• **Texte**
Citoyens clandestins de DOA (pseudo de l’auteur qui signifie Dead On Arrival – Mort à l’arrivée) est un pavé de 700 pages. Un roman tentaculaire aux personnages multiples dont les récits s’entrecroisent pour –grand classique du genre thriller- converger à la fin de l’ouvrage. L’histoire se construit donc à travers les points de vue des personnages principaux : Amel, la jeune journaliste maghrébine, mariée depuis peu ; Lynx, l’exécuteur des basses tâches, féru de musique et non dépourvu d’émotions, et Fennec, alias Karim, policier infiltré dans un réseau salafiste.
Ces trois là occupent une place à part dans la société qui les entoure, ce sont, chacun à leur façon, des clandestins : le Capitaine infiltré a bien du mal à ne pas perdre la raison, tiraillé entre les chefs du réseau djihadiste qu’il a intégré et ses supérieurs hiérarchiques, il n’a presque jamais l’occasion d’être lui-même. Lynx essaie de garder la tête froide à l’aide de la musique mais son statut de fantôme (une seule personne connaît son existence et son identité) lui pèse et il ne cesse de se demander s’il ne serait pas temps pour lui de tout laisser tomber. Amel enfin, tergiverse tout au long du roman: doit-elle se satisfaire de sa vie de femme mariée, un peu plan-plan mais tellement sûre et confortable ou doit-elle se bousculer, se mettre en péril pour apporter à sa vie ce sel qui lui fait défaut ? Pour appréhender le monde qui l’entoure et entrapercevoir la face cachée de l’iceberg ?
Autour de ces trois protagonistes gravitent une galerie de personnages plus ou moins glauques, imam radical, jeune banlieusard fanatique, dealers, flics de la PJ, des renseignements, journalistes véreux, militaires, paparazzi. Tous participent à cette histoire cruellement d’actualité. L’histoire ? Un réseau islamiste a mis la main sur un fut de dioxine (idéale pour la confection d’une arme chimique redoutable) quelque part en Syrie et tente de mettre au point une attaque terroriste à Paris. On suit donc l’avancée de leur plan mais aussi tout ce qui est mis en oeuvre pour tenter de les arrêter.
J’ai fini la lecture de ce roman le 5 janvier de cette année et, si je l’ai apprécié, ne l’aurai pas critiqué sans les tragiques évènements qui ont bousculé la France entière à cette même époque. Incroyable comme cette histoire romanesque écrite en 2007, prix de littérature policière la même année, résonne de façon inquiétante après l’horrible attentat contre Charlie Hebdo. Les parallèles pullulent entre fiction et réalité : ces intégristes, adeptes d’un djihad jusqu’au-boutiste, font froid dans le dos. Ces flics prêts à tout pour déjouer les futurs attentats sans toutefois mouiller le gouvernement (car l’arme est française !) sont effrayants.

• **Données à traiter**

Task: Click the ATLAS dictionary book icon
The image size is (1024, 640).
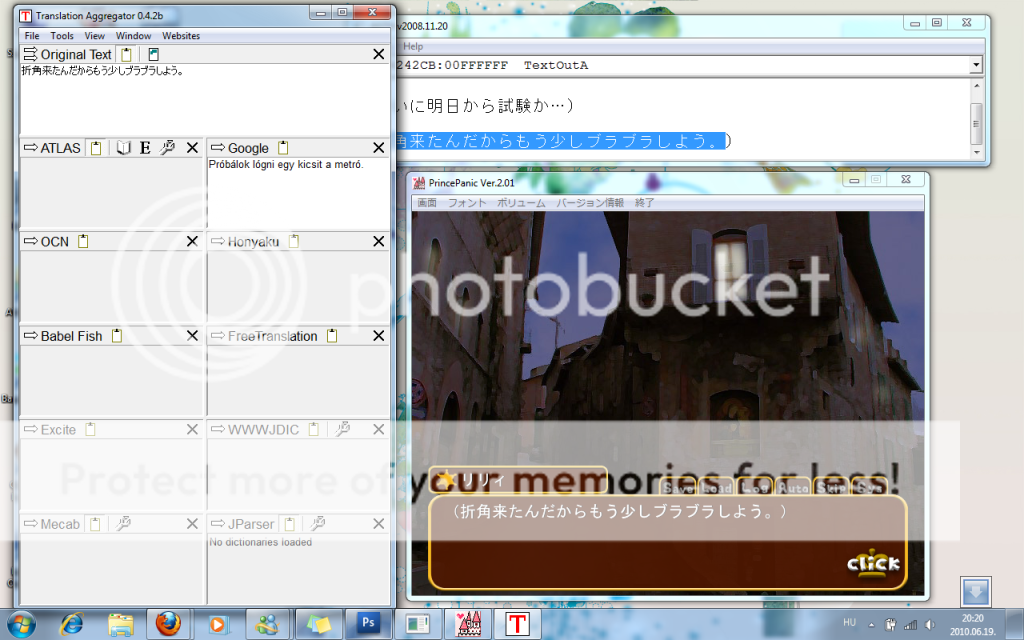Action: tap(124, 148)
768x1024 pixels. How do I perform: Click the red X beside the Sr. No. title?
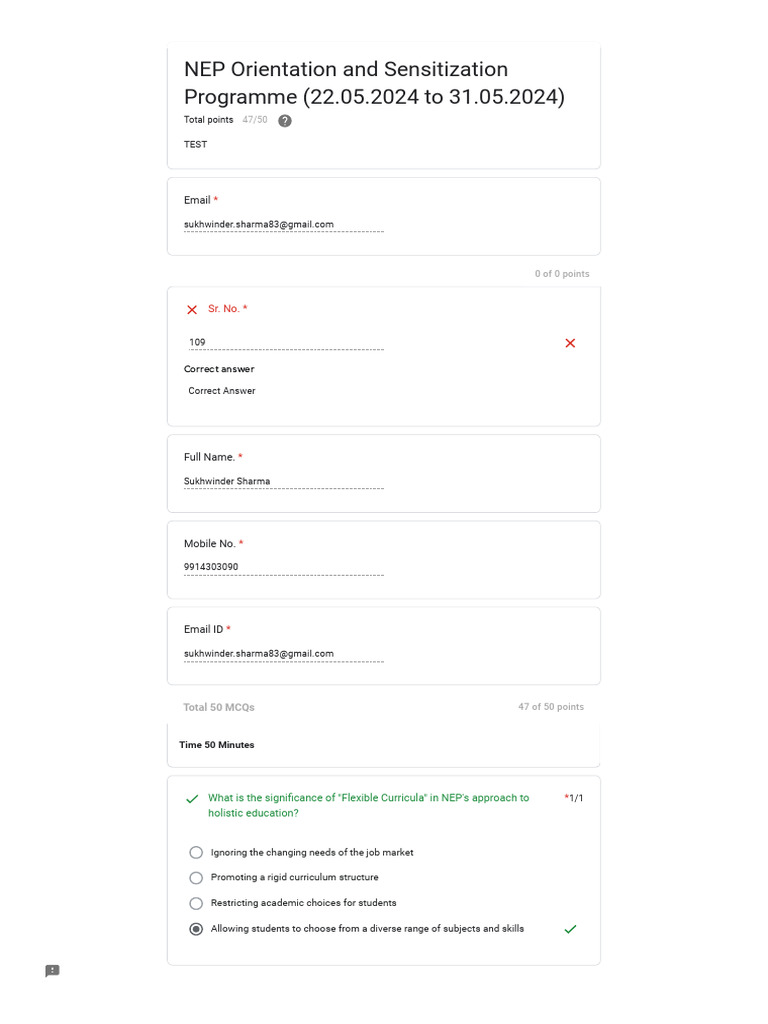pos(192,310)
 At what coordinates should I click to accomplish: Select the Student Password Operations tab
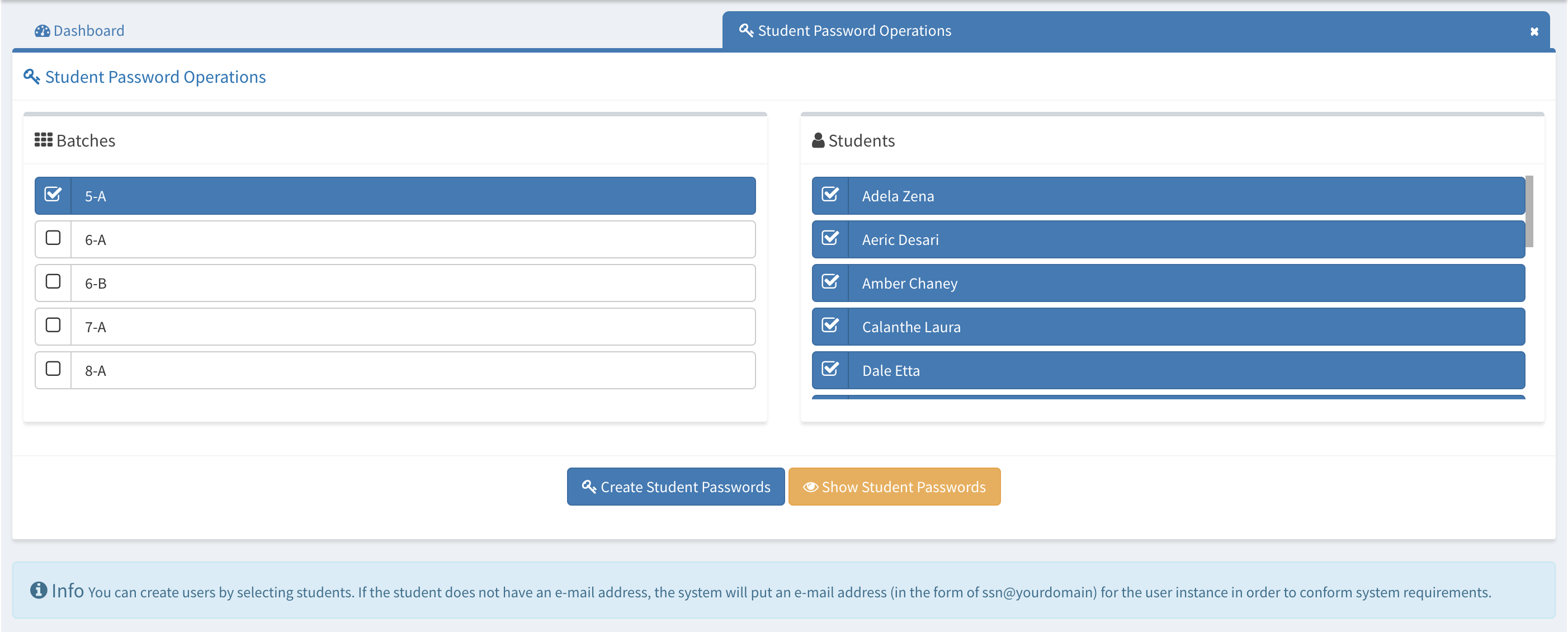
==
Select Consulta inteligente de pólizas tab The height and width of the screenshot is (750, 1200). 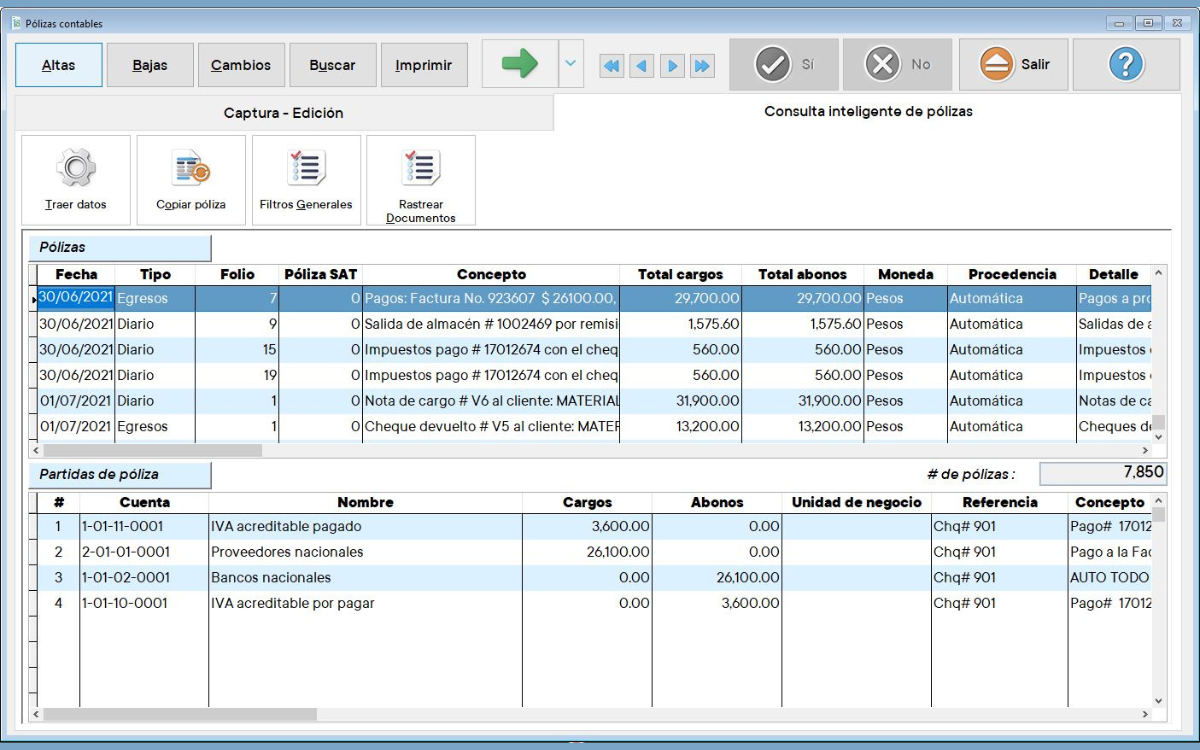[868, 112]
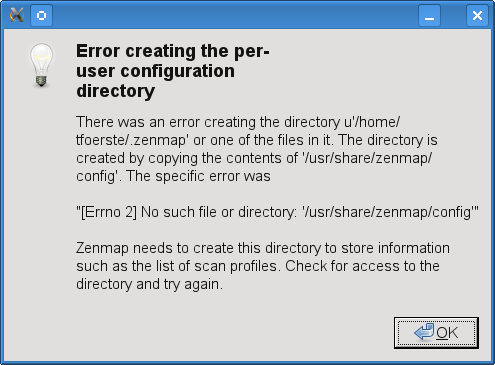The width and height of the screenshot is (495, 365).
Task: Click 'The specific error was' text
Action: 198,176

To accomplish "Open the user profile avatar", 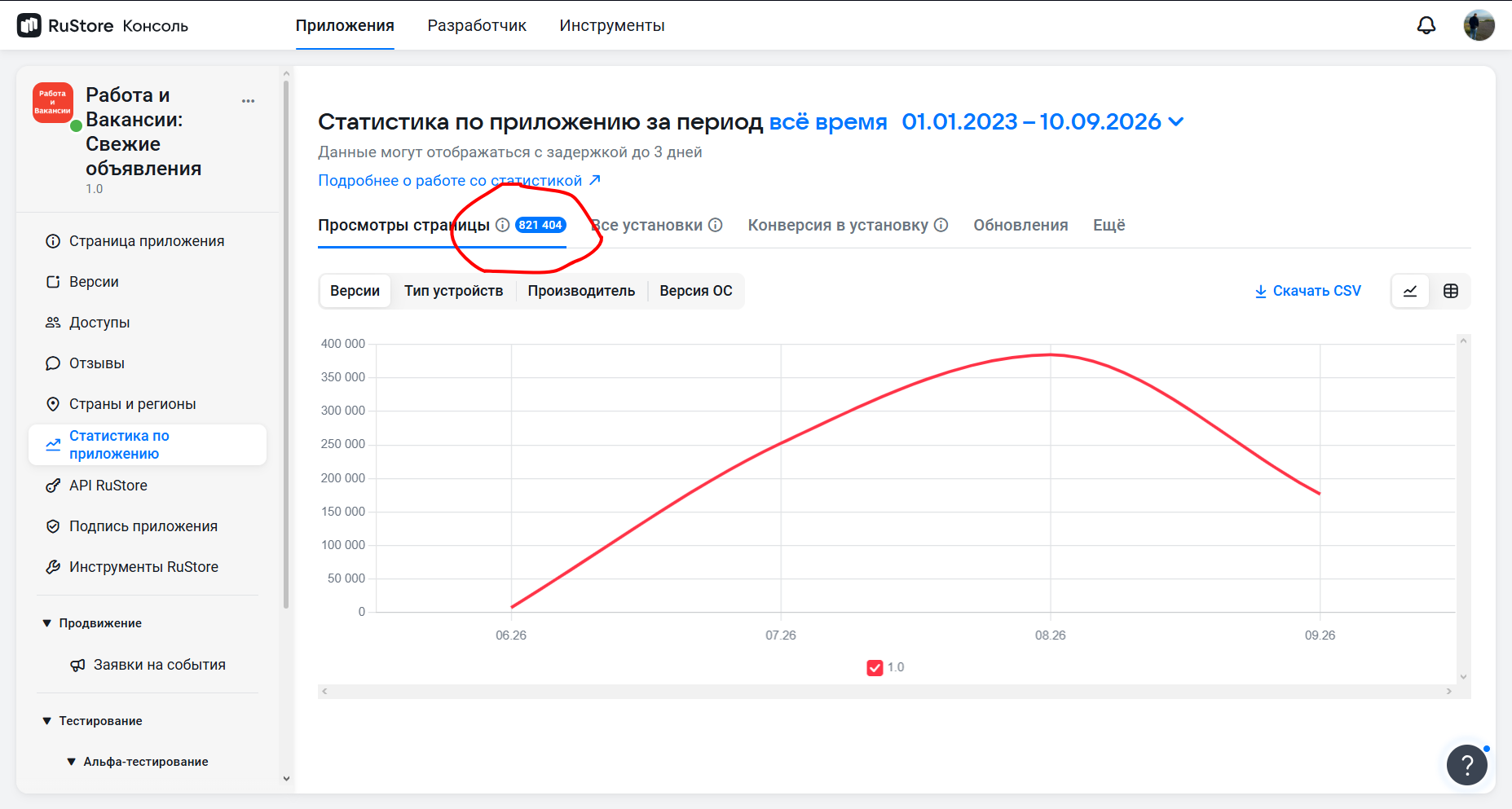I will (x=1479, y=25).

• **Consignes**
- a) Traduisez en anglais cette phrase du texte : « Tous participent à cette histoire cruellement d'actualité. »
- b) Parmi les lignes, reprenez celles qui vont de la ligne contenant « Task: Click the ATLAS dictionary book icon » à la ligne contenant « At what coordinates », en substituant « screenshot » à « image » sans rien modifier d'autre. Ne donnez que ces lignes et omettez les images.
Les lignes n'ont aucun rapport avec le texte.

• **Réponses**
- a) All of them take part in this cruelly topical story.

- b)
Task: Click the ATLAS dictionary book icon
The screenshot size is (1024, 640).
Action: tap(124, 148)
768x1024 pixels. How do I perform: Click the red X beside the Sr. No. title?
pos(192,310)
 At what coordinates should I click to accomplish: Select the Student Password Operations tab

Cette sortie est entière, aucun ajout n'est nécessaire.